April 12, 2018 - All

BACKGROUND: This project’s naissance was in the bottom shelves of a local history & genealogy department of a middling public library in Maine. Resting on those shelves are cemetery maps, names and dates-data one could employ to find the resting place of an ancestor, or fodder for any number of studies and stories-cloistered in binders, on paper. It continued to develop as I looked for electronic sources to populate the data model I was developing. While recent years have seen genealogical records become increasingly available and connected, the same cannot be said for the myriad, disparate sites that house cemetery records. My wish was to find a way to make all of this data available, sharable, and reusable.
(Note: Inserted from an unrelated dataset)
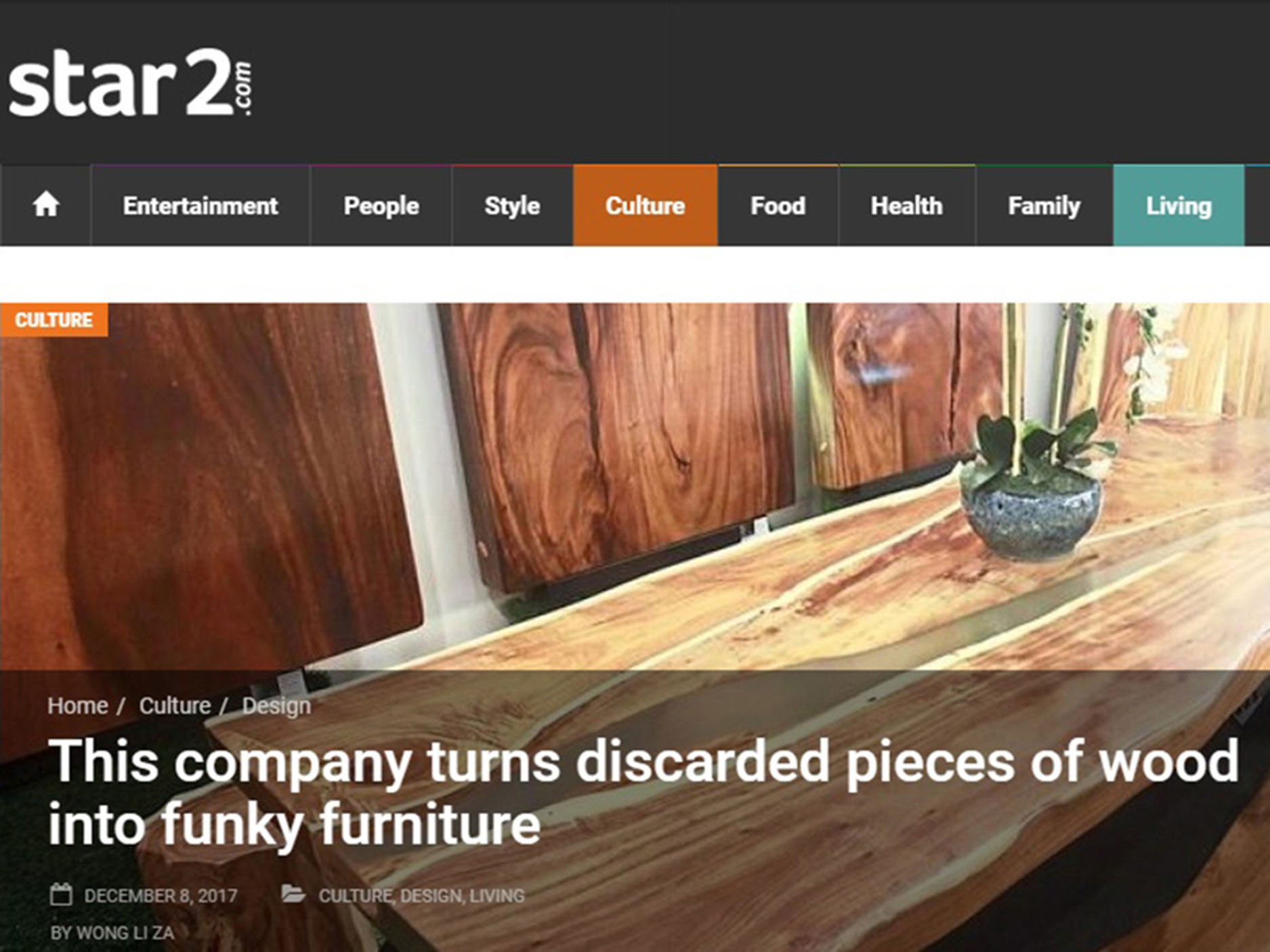Follow the Design breadcrumb link

click(x=276, y=706)
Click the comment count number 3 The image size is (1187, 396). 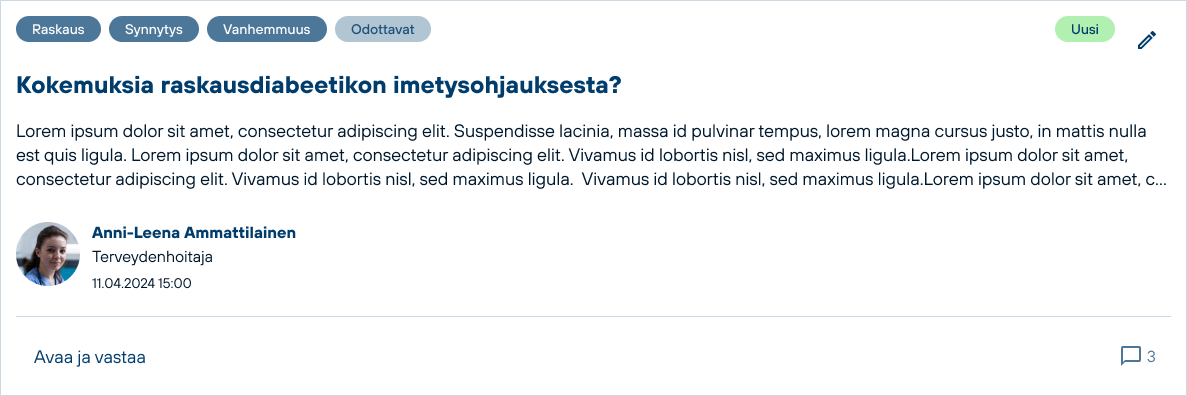1151,357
I would like it to be able to ingest digital information, as I have done with data harvested from BillionGraves.com, but also allow for manual entry for the analog records. Ultimately the JSON-LD model best met both needs-it is human and machine readable, and the @context keyword transforms static data into semantic information that can be queried and reused. PROCESS: To say this developed in fits and starts is an understatement. While the overarching plan was clear to me, it was difficult to find the proper starting place. Cemetery data is housed in many silos, all with different structures and strategies. I began by querying the BillionGraves API, and while I was able to pull data from some other sites, the data from BillionGraves was the best structured (JSON) and cleanest (relatively speaking).